En la falda del Pipa estaba Begul, capital de Vulcania, pequeña ciudad con tejados de pizarra, calles en cuesta y varios miles de habitantes. No cito la cifra exacta porque allí las noches eran aburridas y el censo aumentaba todos los meses.
En el centro de Begul, en una plaza redonda y antigua como una moneda, se alzaba el palacio del Príncipe Felip. ¿Necesito explicar al culto lector que Felip, en lengua vulcana, significa Felipe? Diez años hacía que este príncipe gobernaba el paisín con el beneplácito de todos sus súbditos, resolviendo sabiamente todas las pejigueras que se iban presentando. ¿Necesito explicar al culto lector que pejiguera, en lengua vulcana, significa lo mismo que aquí?
Se explica con facilidad la sabiduría de Felip, pues era un principote gordinflón. Y los gobernantes gruesos, como todo el mundo sabe, gobiernan muchísimo mejor que los delgados. No es ninguna novedad que la gordura suaviza el carácter del hombre y le hace bonachón. Un príncipe de ciento veinte kilos, adormilado bajo los mullidos edredones de sus grasas, es siempre benévolo a la hora de juzgar y conduce a su pueblo con dulzura. Y Felip I, que pasaría a la Historia con el simpático remoquete de «el Gordo», ponía en su reinado mucha bondad y poca severidad.

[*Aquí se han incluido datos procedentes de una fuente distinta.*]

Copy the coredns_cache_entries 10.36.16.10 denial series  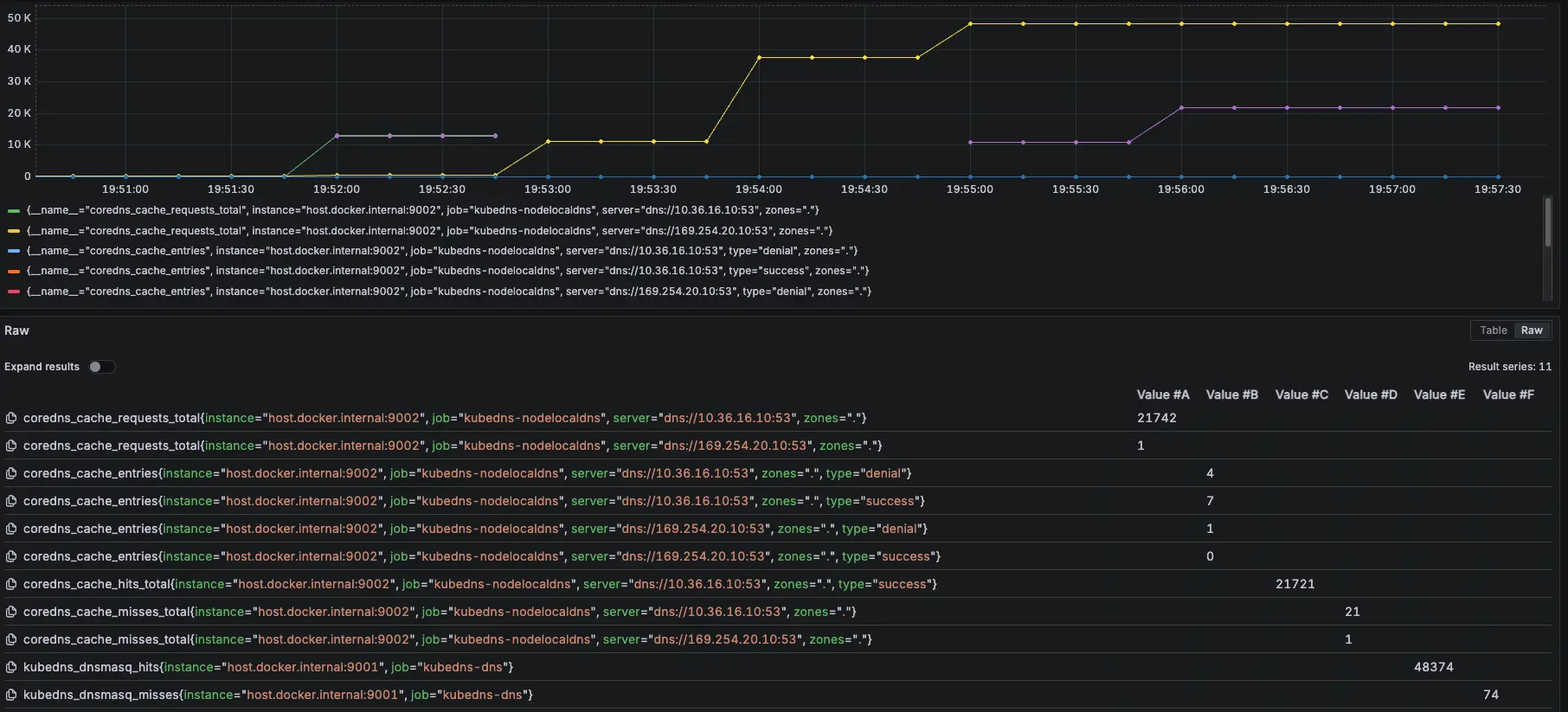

Todos en aquel cacho de mapa amaban a su príncipe. Todos, menos uno: el capitán Voraz. Era este oficial un sujeto seco, de cutis oliváceo, con una vesícula biliar hipertrofiada que alcanzó con los años el volumen de un segundo hígado. Y si con un solo hígado existen hombres que no los aguanta ni su propia madre, imaginen ustedes quién podrá aguantar a un señor que tenga dos. Los soldados que mandaba, le temían por sus frecuentes ataques de cólera, durante los cuales era muy capaz de mandar un recluta al paredón. Claro que este castigo no era demasiado grave, porque en Vulcania no existía la pena de muerte; pero el recluta tenía que pasarse dos horas de espaldas, mirando aburrido el paredón, sin poder participar en las divertidas medias vueltas que daban sus compañeros. Lo cual no dejaba de ser un suplicio bastante grueso.
Voraz, por añadidura, era un militar muy belicoso, cualidad poco frecuente entre los oficiales de todos los ejércitos. Porque buena parte de los militares contemporáneos, al optar por la carrera castrense, se hacen este razonamiento: «Si hay guerra y no soy militar, me movilizarán de todos modos y tendré que ir a las trincheras de soldado raso. Siendo oficial, en cambio, siempre tendré alguna ventajilla. Y si no hay guerra y soy militar, viviré tan ricamente sin dar golpe». Pero el capitán llevaba la guerra en la masa de la sangre (suponiendo que la sangre tenga masa). Sus venas eran regueros de pólvora que conducían a su corazón, duro y negro como una bomba. Odiaba, por lo tanto, la paz blanducha en que vivía su país, y odiaba también al plácido Felip, que la sostenía entre abundantes almuerzos y laboriosas digestiones.